J-10 * Sous leur coquille se cache une perle…
Naturelle et raffinée, douce ou iodée, l’huître ne laisse pas indifférent : elle nous transporte ou nous indispose. Et avec 6 régions d’élevage sur le littoral français, il y en a pour tous les goûts.
Jusqu’au siècle dernier, avant d’être décimée par différentes épidémies, l’huître plate était la seule connue en France. Aujourd’hui encore, la Bretagne en affine une seule variété, la Bélon, très recherchée pour son croquant, sa longueur en bouche et son subtil parfum boisé. Ailleurs, quelques bancs subsistent à l’état sauvage mais ne sont vendus que sur le marché local : le Pied de cheval dans le bassin de Thau (en Méditerranée) et la Gravette d’Arcachon(en Aquitaine). Plus robuste et plus charnue, c’est l’huître creuse d’origine japonaise que l’on trouve désormais chez les ostréiculteurs. D’ailleurs, 95% des huîtres produites en France sont des variétés creuses. Selon son affinage, en pleine mer, dans les anciens marais salants ou à l’embouchure des rivières, l’huître révèle une saveur et une texture propre. Une belle histoire de terroirs.

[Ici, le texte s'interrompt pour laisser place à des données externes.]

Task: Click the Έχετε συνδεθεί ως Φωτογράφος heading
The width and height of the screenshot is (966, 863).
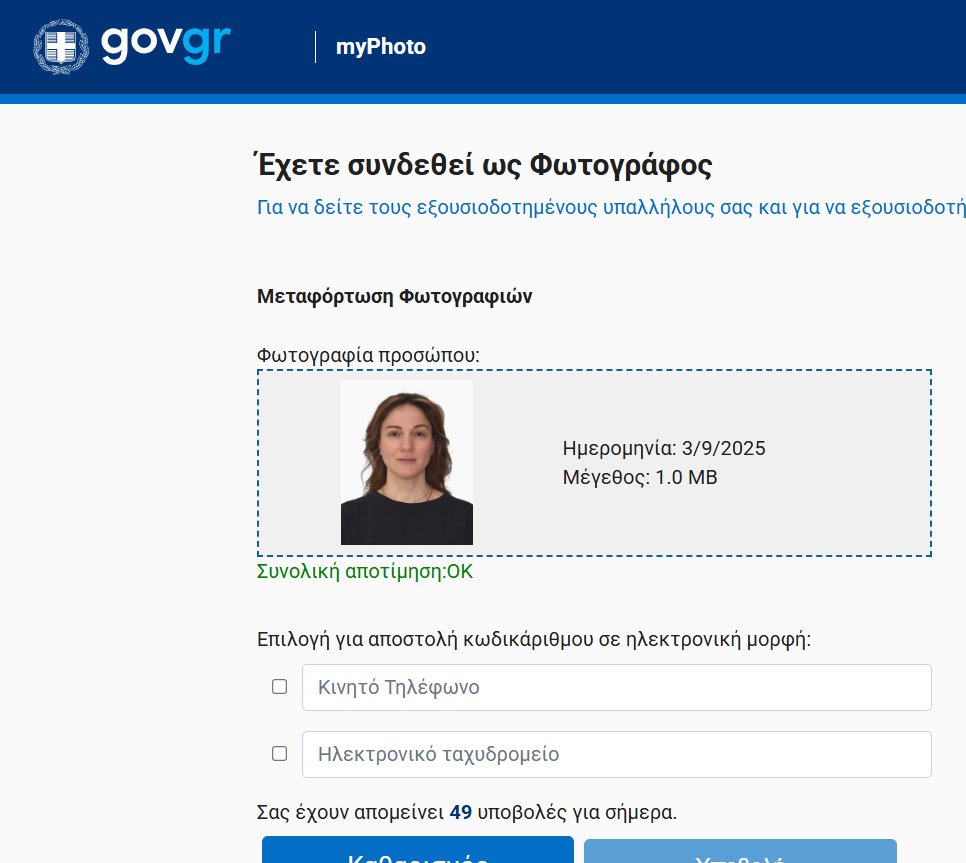Action: click(x=484, y=165)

Les huîtres de Normandie, fines et corsées
Saviez-vous qu’une huître consommée sur quatre est d’origine normande ? Et pourtant, l’ostréiculture n’y a connu un essor important qu’à partir de 1970 et l’arrivée de la technique d’élevage sur tables, toujours d’actualité. Auparavant, on y ramassait des huîtres plates sauvages, les "perlots", très abondantes déjà au bas Moyen-âge. La région est donc devenue la première productrice d’huîtres creuses en 40 ans seulement. Et fournit même des ostréiculteurs charentais qui la commercialisent, une fois affinée, sous leur propre appellation. Il faut dire qu’avec leurs grandes plages exposées aux vents du large et leurs puissants courants des marées, les côtes normandes offrent un milieu exceptionnel pour les 4 grands crus aux caractéristiques bien distinctes :
- les huîtres de la Côte de Nacre, de Meuvaines-Asnelles, à la saveur tonique ;
- celles d’Isigny sur Mer, produites dans la Baie des Veys, reconnaissables à leur chair douce et croquante ;
- celles de Saint-Vaast la Hougue et de l’île de Tatihou, sur la côte est du Cotentin, à la fois iodées et charnues, au goût de noisette caractéristique ;
- celles de « pleine mer », caractérisées par leur parfum iodé et leur goût corsé, élevées sur la côte ouest du Cotentin, entre Agon-Coutainville et Saint-Germain sur Ay, en passant par Chausey.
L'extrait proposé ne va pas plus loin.